Recombinant human prothrombin reduced blood loss in a porcine model of dilutional coagulopathy with uncontrolled bleeding.

: Uncontrolled bleeding remains one of the leading causes of trauma-induced death. Treatment recommendations focus on fresh frozen plasma and blood cell transfusions, whereas plasma concentrates or single coagulation factors have been studied in recent years. The effect of recombinant human prothrombin factor II (rhFII, 8 mg/kg), activated recombinant human factor VII (rhFVIIa, 300 µg/kg), plasma-derived human fibrinogen (pdhFib) (200 mg/kg), activated prothrombin complex concentrate (aPCC, 40 IU/kg), a three-factor combination intended as a minimal PCC (8 mg/kg rhFII, 640 µg/kg recombinant human factor X (rhFX), and 12 µg/kg rhFVIIa), and vehicle were investigated in a porcine model of dilutional coagulopathy with uncontrolled bleeding.
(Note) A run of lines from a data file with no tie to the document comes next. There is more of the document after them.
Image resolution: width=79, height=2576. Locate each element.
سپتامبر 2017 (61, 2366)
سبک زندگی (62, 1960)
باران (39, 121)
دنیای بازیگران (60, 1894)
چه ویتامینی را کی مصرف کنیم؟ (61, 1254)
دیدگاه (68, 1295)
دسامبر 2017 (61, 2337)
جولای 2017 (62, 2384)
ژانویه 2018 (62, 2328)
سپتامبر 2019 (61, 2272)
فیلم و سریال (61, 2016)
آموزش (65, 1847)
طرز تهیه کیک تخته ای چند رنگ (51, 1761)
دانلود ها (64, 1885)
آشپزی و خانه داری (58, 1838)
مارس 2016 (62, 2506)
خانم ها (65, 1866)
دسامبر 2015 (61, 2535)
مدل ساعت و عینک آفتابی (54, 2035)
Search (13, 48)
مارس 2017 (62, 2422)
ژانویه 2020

Survival time and blood loss were determined up to 120 min after induction of liver injury. Rotational thromboelastometry EXTEM coagulation time and maximum clot firmness, prothrombin time, thrombin-antithrombin complex (TAT), thrombin generation (endogenous thrombin potential, ETP) were measured at baseline, after dilution, drug administration, and end of experiment. rhFII, the three-factor combination, and aPCC significantly (P < 0.01) decreased blood loss vs. vehicle and rhFII also vs. fibrinogen (P < 0.05). Survival times increased significantly for rhFII, aPCC, rhFVIIa, and pdhFib vs. vehicle (P < 0.05), and, coagulation time, maximum clot firmness, and prothrombin time improved in all groups. TAT and ETP increased transiently for rhFII and three-factor combination, whereas persistently increased for aPCC. PdhFib and rhFVIIa did not increase TAT and ETP. rhFII decreased blood loss and improved hemostatic markers and survival. In vivo, thrombin generation (TAT) and potential to form thrombin (ETP) were transiently elevated by rhFII. Addition of rhFVIIa and rhFX to rhFII did not further improve hemostatic efficacy.